Like all youngster, Digital Media startups have begun to grow up and mature. While they may be losing some of their youthful charm, they have begun to look more and more like some of the main stream media they are replacing, but in a good way.
Gawker, Newser and Talking Points Memo have all begun to shed the “Blog” format of presenting new content. That is the format that puts the latest post on top of the column. Instead they are all moving toward a “Curated” experience where their Editors (aka Humans) are creating a front page that assigns various levels of importance on each story.
In addition Digg, the site that is totally dependent on users who submit and recommend storys, has for the first time added editors who will create a front page and pull what they believe are the more important trending stories to the top.
I wrote at length about some of this in a commentary on MarketWatch today.
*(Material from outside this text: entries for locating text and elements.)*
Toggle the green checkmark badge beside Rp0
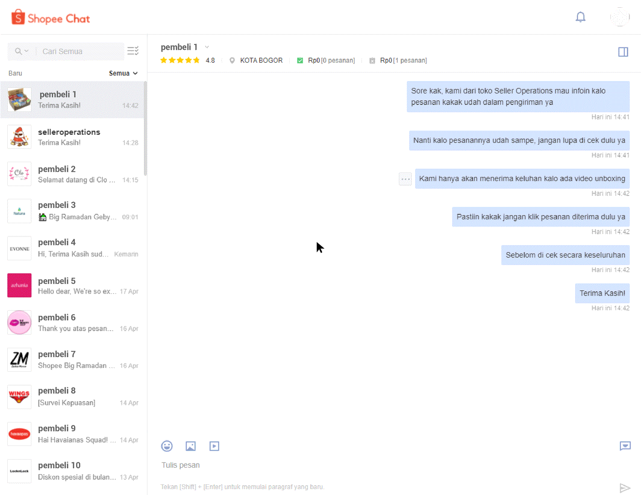The width and height of the screenshot is (641, 495). 300,60
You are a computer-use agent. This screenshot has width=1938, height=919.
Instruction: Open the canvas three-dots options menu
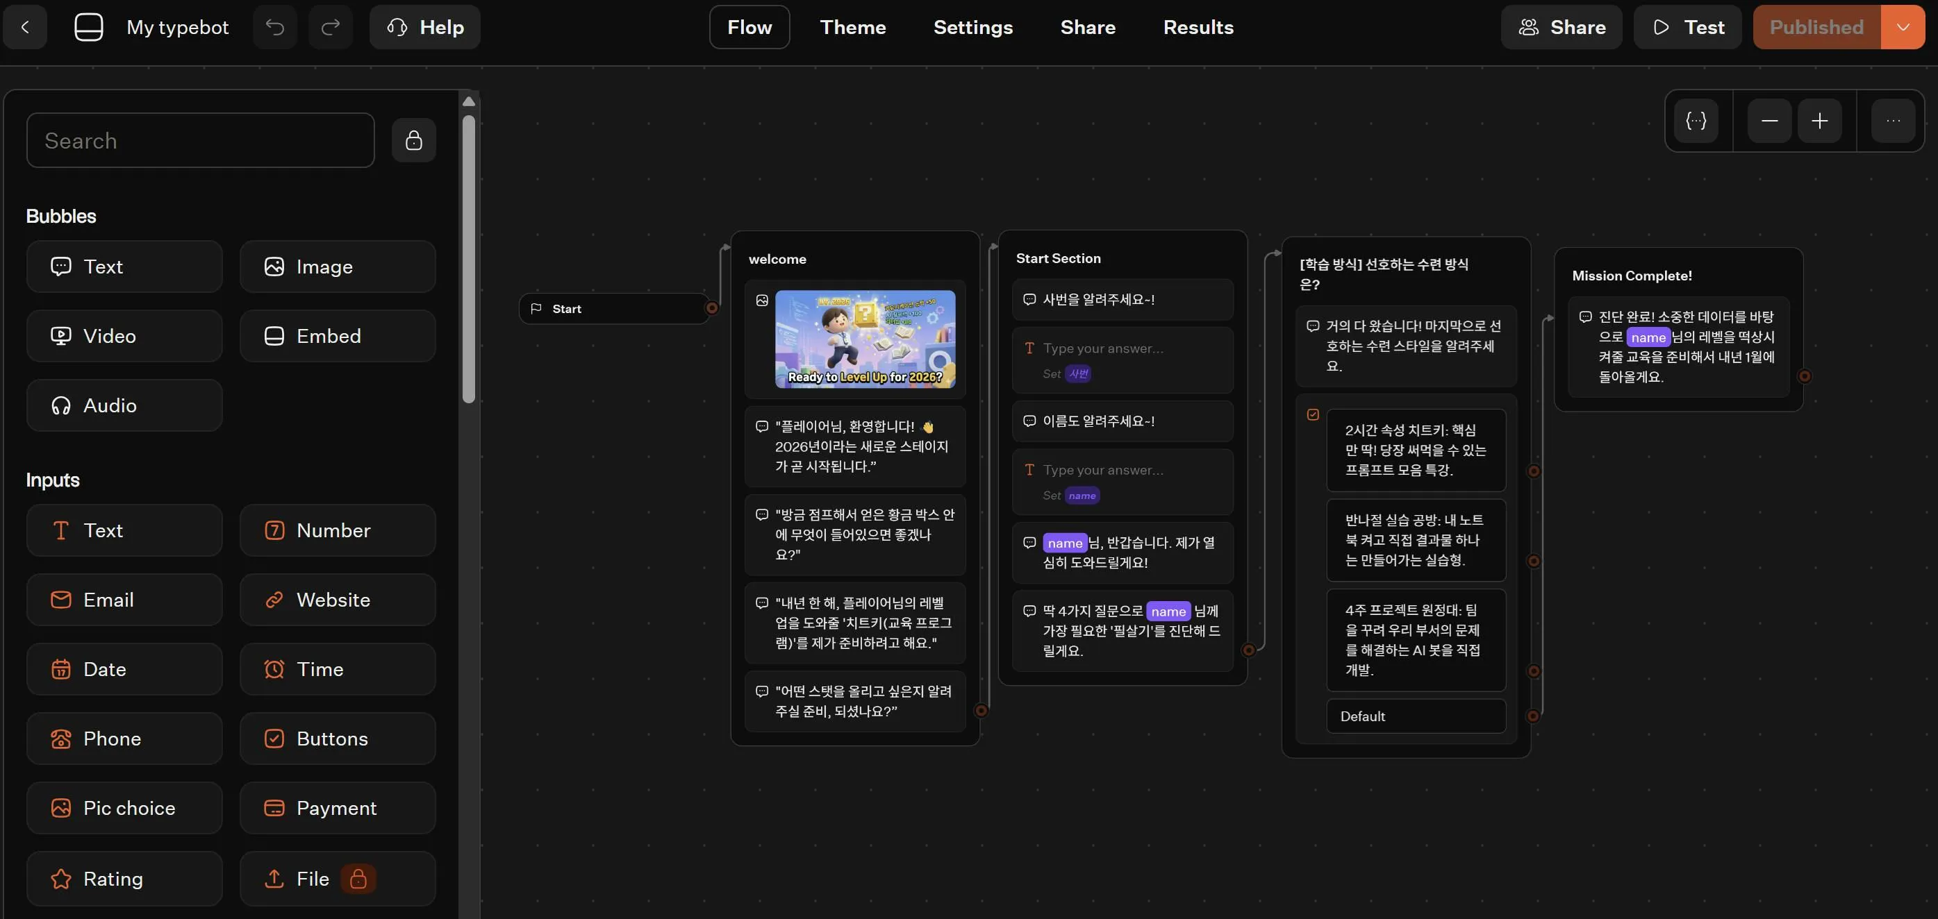point(1893,121)
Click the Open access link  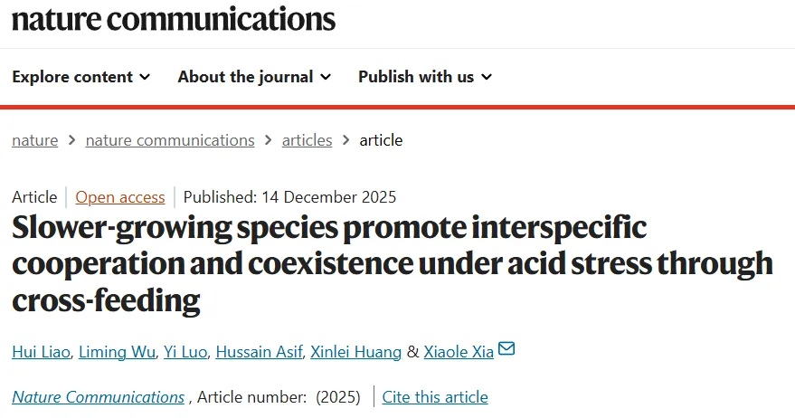point(120,197)
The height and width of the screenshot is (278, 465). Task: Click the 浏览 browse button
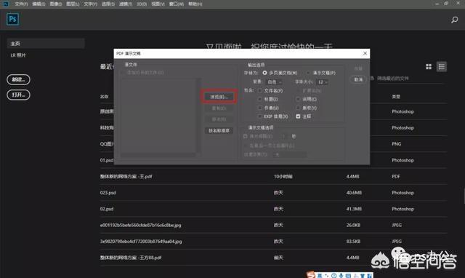tap(219, 97)
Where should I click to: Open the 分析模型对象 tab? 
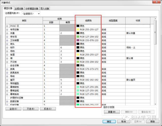tap(32, 8)
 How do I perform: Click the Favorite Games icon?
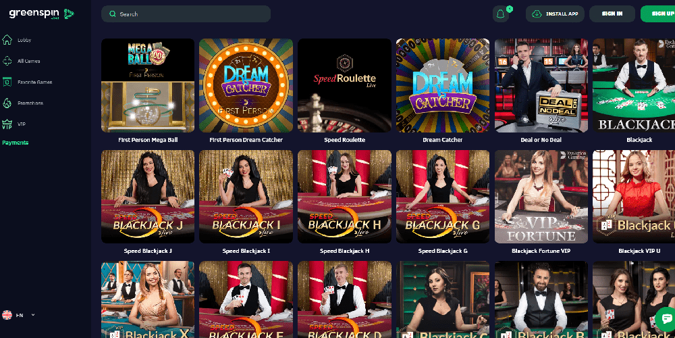(x=7, y=82)
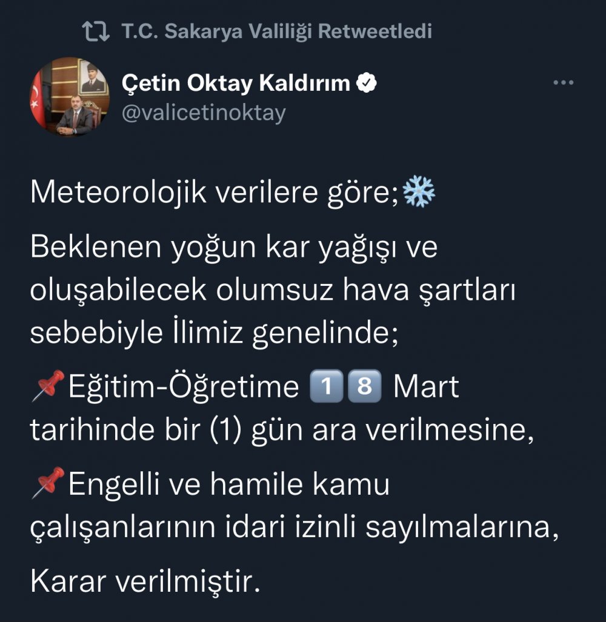Click the keycap 1 emoji
The width and height of the screenshot is (606, 622).
click(324, 386)
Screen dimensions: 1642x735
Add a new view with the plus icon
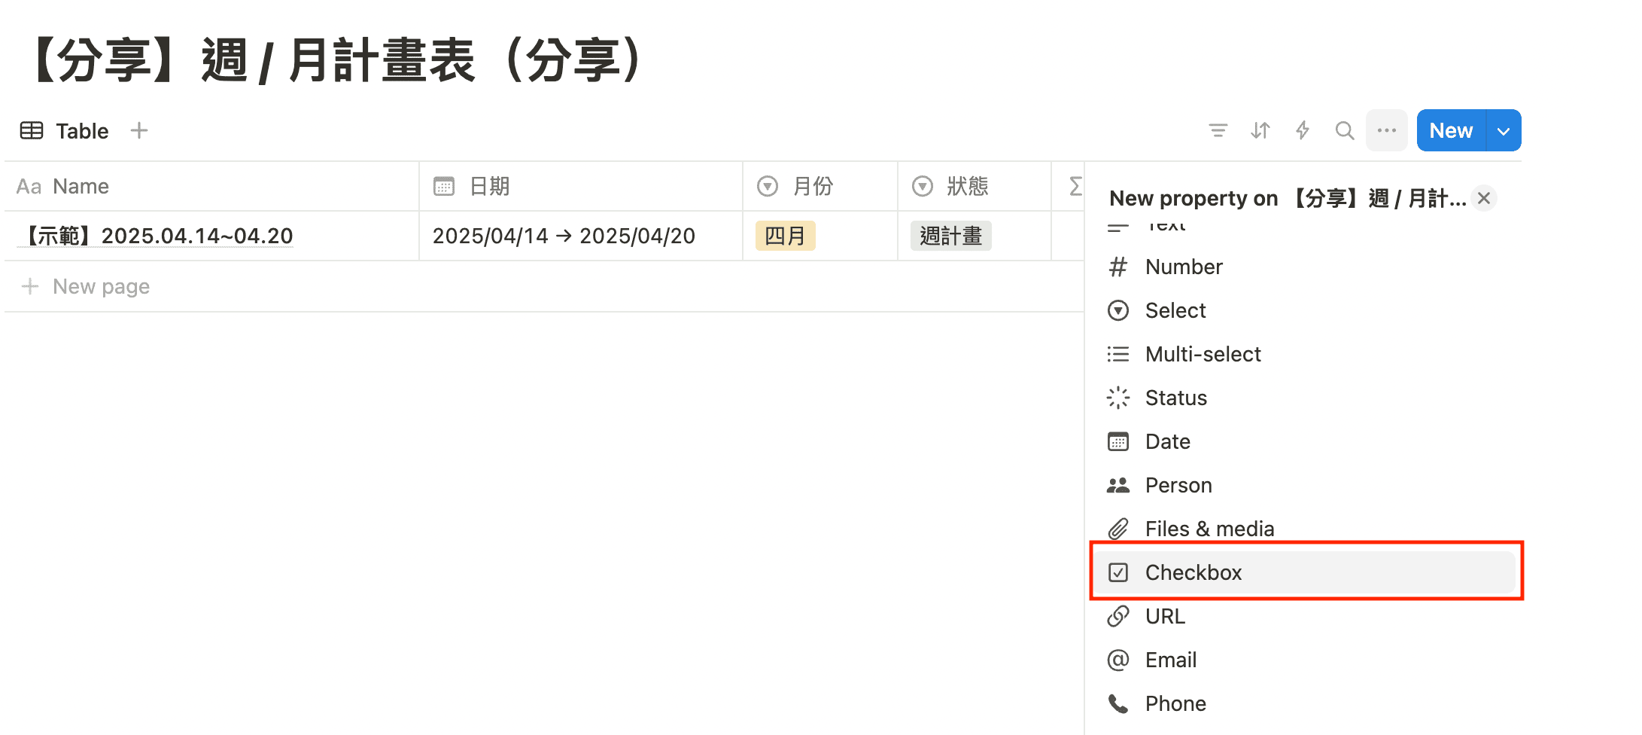[139, 130]
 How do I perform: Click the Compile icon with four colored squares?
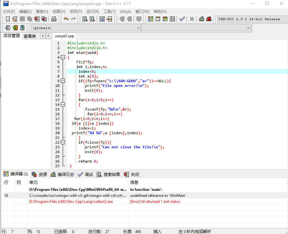pos(151,19)
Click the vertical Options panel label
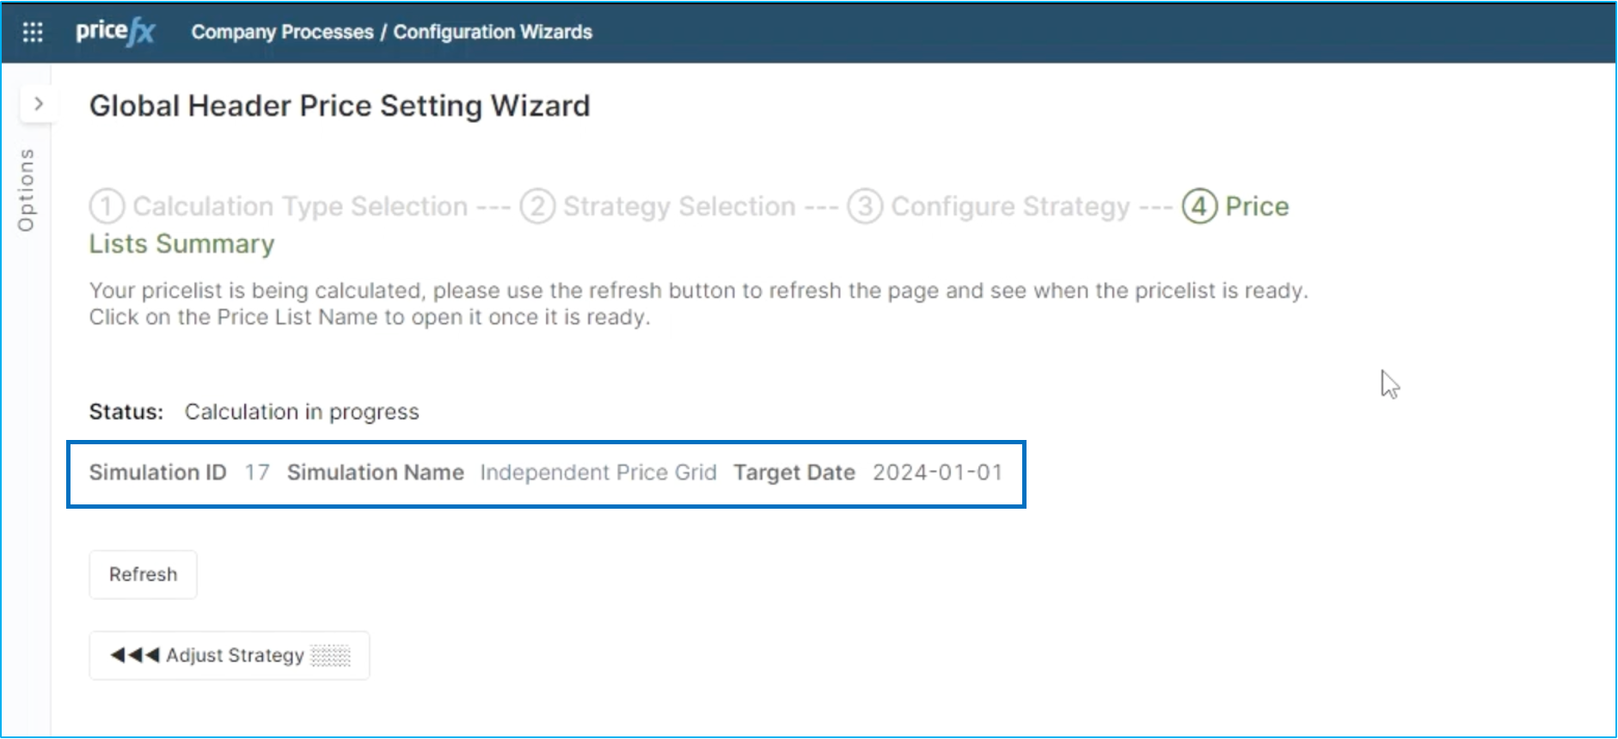 click(27, 190)
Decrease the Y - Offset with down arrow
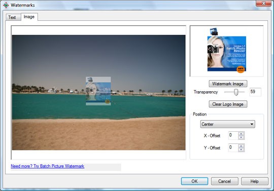This screenshot has height=191, width=274. 241,149
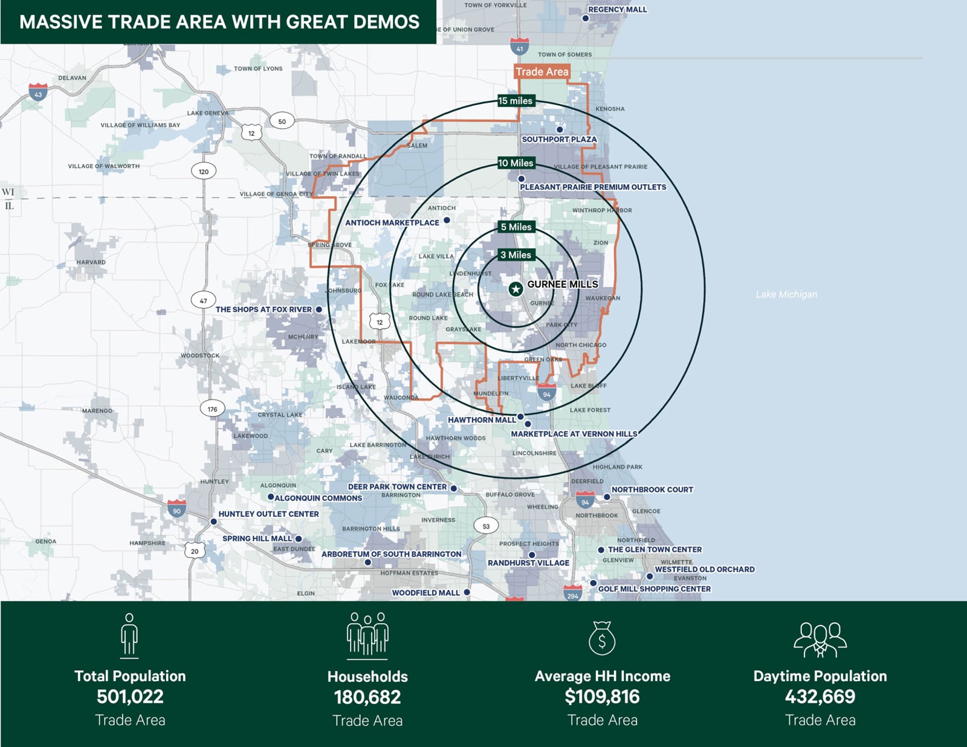The image size is (967, 747).
Task: Click the single person Total Population icon
Action: [129, 635]
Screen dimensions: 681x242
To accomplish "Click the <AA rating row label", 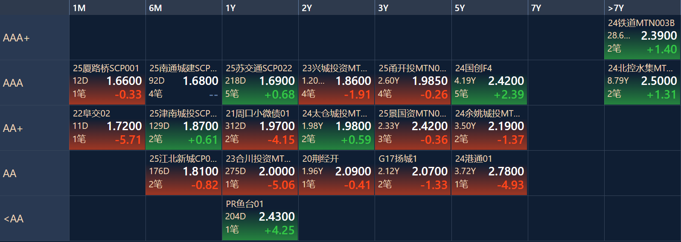I will (14, 219).
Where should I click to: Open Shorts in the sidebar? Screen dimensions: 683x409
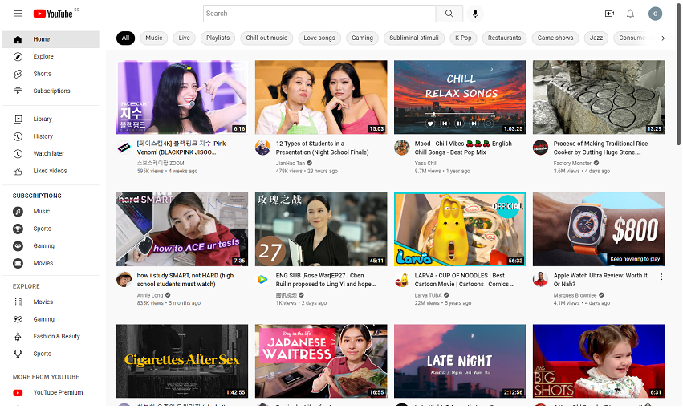[x=42, y=74]
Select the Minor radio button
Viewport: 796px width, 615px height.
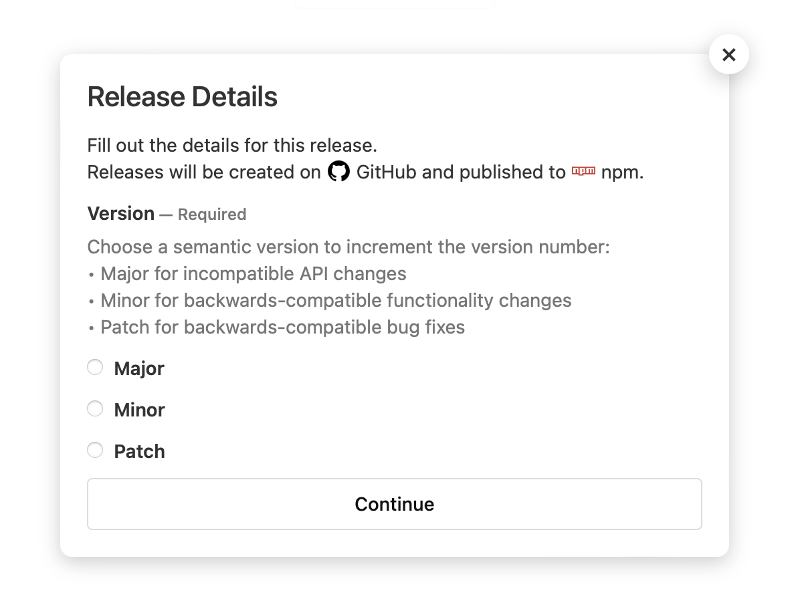click(x=96, y=409)
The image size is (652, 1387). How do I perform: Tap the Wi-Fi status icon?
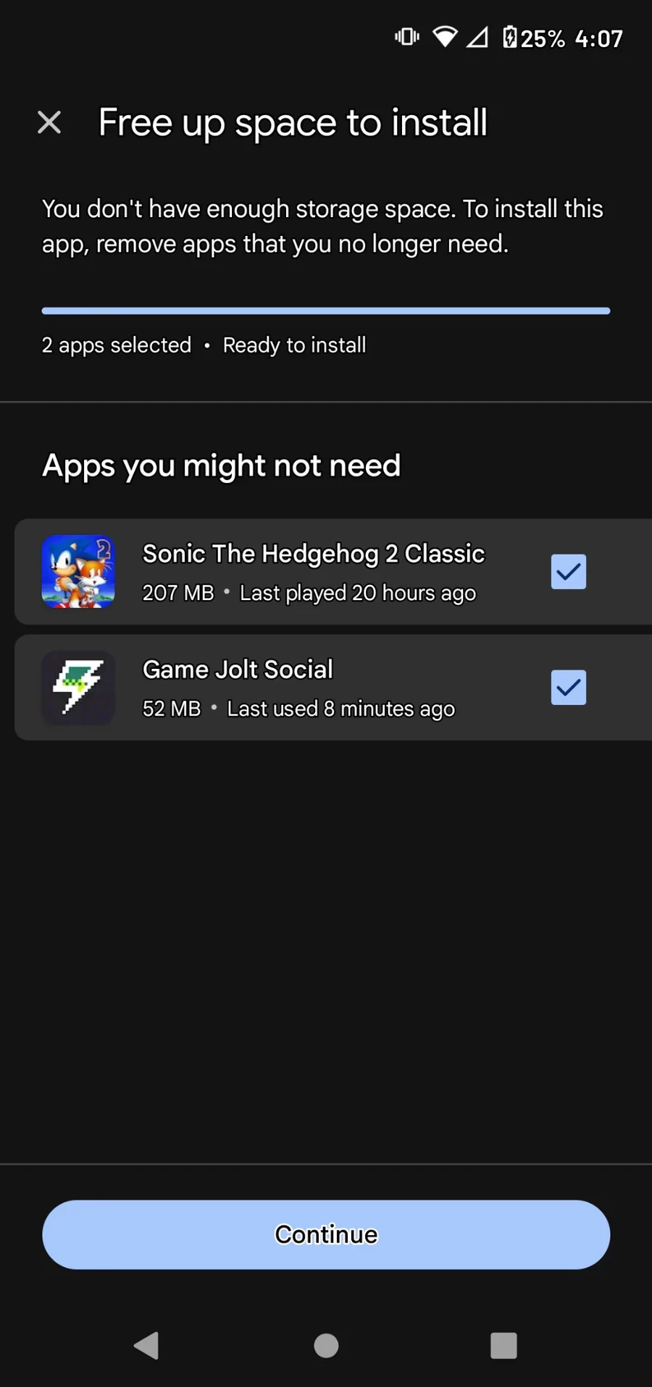click(445, 37)
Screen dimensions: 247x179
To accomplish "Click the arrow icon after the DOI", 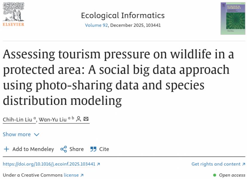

For me the irony was that these moves are exactly what we did at the birth of MarketWatch 15 years ago. A curated front page, representing the best, real-time, thinking of a group of editors, was the “secret sauce” of MarketWatch. As former journalists we knew that our value wasn’t just in the stories we wrote, but in the context and perspective we added. A front page that resembled a newspaper front page, that graphically presented the day’s news in perspective, was just as valuable to time-starved readers who just wanted to know quickly what was happening in their world.
Today, that curation is even more important, largely because there is so much more content being thrown at people, they have an even harder time sorting it.
So, the good news is that humans…us….matter. Technology can help us, but it also needs us to work at its best.
While Gawker, Newser, TPM and Digg are all children of the new digital era, and were fueled by the ability of technology to deliver their content more broadly and more efficiently than traditional media, they are all now discovering something critical to their future success: human judgment matters. The technology that gave them the ability to compete in the media space also has limitations, and can be used wisely or poorly.
There are some things that technology CAN’T replace, like the value of smart people debating the facts and striving to give context and perspective on information. And in today’s world of unlimited information, that has become even more important.